== Record extracts ==

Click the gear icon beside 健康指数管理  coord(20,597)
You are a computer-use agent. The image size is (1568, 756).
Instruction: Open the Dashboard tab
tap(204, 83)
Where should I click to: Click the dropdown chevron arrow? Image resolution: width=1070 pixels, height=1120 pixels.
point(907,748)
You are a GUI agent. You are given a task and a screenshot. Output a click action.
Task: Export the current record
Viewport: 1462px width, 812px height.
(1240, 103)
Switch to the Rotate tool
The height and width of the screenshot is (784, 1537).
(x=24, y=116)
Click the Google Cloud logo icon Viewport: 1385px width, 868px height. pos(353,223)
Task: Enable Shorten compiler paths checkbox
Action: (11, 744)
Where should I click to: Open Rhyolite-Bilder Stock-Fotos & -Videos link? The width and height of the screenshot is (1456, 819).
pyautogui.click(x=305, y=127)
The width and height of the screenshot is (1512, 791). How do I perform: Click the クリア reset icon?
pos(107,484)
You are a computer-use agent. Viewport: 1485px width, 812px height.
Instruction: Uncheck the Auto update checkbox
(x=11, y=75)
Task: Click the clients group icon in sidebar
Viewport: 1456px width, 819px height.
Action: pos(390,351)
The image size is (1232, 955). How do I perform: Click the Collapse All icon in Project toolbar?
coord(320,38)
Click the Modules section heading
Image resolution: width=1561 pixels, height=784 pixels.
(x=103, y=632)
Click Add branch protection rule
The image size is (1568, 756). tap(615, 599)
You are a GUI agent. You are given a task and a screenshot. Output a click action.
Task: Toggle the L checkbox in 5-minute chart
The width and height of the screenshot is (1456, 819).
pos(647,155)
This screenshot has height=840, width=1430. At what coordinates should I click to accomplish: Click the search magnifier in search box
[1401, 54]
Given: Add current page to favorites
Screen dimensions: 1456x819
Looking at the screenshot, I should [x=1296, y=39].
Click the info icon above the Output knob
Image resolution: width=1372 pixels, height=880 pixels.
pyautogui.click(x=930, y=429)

===

## Assignment
The lines holding the word "agent" are the answer. Pull them out of the records and copy them.

## Written response
You are a computer-use agent. The image size is (1568, 756).
You are a GUI agent. You are given a task and a screenshot. Output a click action.
You are a computer-use agent. Viewport: 1485px width, 812px height.
You are a GUI agent. You are given a task and a screenshot. Output a click action.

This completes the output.